The idea is of the chain is:
1. User question is sent to retriever.
2. Retriever returns documents.
3. Format the documents joining them as the context of the query.
4. Context + question is added to the prompt template and pushed to the LLM
5. LLM response is StrOutputParse-d.


In [14]:
def format_docs(docs):
    return "\n\n".join(doc.page_content for doc in docs)

In [15]:
rag_chain = (
    {"context": retriever | format_docs, "question": RunnablePassthrough()}
    | prompt
    | llm
    | StrOutputParser()
)

Test the chain

In [16]:
test_user_question = "What is space charge?"
response = rag_chain.invoke(test_user_question)

In [17]:
display(Markdown(response))

  Based on the provided context, the answer to the question "What is space charge?" is:

"The space charge potential can be expressed in action angle variables with an extra dependence on the orbital angle.
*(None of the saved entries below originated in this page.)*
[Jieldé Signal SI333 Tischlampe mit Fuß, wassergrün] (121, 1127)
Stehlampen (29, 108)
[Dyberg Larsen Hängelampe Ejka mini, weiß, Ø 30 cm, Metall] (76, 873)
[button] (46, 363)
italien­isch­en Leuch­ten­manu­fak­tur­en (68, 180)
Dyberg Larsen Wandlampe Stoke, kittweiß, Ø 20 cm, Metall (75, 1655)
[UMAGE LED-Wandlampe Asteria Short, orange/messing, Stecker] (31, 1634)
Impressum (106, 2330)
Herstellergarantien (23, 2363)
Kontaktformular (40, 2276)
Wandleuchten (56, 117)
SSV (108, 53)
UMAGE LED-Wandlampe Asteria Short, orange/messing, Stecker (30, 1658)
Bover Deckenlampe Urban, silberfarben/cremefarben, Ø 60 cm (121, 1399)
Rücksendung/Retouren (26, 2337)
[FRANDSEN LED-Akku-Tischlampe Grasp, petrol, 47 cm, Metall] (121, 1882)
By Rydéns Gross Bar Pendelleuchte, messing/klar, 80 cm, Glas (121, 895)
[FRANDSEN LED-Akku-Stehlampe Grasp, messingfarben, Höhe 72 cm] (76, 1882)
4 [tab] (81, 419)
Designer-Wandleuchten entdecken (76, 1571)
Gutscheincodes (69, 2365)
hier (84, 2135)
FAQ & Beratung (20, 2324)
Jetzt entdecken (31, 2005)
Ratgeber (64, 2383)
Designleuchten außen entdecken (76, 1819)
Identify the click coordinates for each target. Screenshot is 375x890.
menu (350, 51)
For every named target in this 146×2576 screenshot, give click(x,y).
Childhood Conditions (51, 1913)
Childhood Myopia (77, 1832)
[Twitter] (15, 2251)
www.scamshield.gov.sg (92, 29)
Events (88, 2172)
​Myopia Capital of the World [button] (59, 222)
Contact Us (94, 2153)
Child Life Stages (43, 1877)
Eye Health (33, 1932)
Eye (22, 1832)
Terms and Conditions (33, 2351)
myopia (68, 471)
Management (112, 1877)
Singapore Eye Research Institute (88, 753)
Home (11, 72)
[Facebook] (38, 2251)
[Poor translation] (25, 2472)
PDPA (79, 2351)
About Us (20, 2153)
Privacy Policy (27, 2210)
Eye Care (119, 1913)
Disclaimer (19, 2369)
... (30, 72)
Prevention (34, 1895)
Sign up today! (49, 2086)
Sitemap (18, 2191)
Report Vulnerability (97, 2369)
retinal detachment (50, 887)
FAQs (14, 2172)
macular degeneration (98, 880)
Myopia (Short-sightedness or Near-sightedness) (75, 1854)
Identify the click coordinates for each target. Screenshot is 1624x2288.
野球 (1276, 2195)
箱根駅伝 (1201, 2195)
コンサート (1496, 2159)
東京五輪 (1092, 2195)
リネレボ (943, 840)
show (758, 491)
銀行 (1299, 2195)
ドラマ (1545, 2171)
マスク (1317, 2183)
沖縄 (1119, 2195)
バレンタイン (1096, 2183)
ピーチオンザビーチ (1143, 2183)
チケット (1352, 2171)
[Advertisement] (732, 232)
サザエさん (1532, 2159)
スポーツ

In this form, noted as ¯Vsc, it can be included in the Hamiltonian of Eq. (4) to obtain the perturbed Hamiltonian as: ¯H=QxJx+QyJy+¯Vsc (8) Since the space charge potential is a summation of infinite terms, the term corresponding to the resonance under study can be considered individually."

## 8. Quick GUI

In [18]:
import gradio as gr

In [19]:
# Wrap the output generation:
def invoke_chain(user_q):
    return rag_chain.invoke(user_q)

In [20]:
## Interface
demo = gr.Interface(
    fn=invoke_chain,
    inputs="textbox",
    outputs="textbox",
    title="AskMyPDF",
    theme="soft",
    allow_flagging="never",
)

In [21]:
demo.launch()

Running on local URL:  http://127.0.0.1:7860

To create a public link, set `share=True` in `launch()`.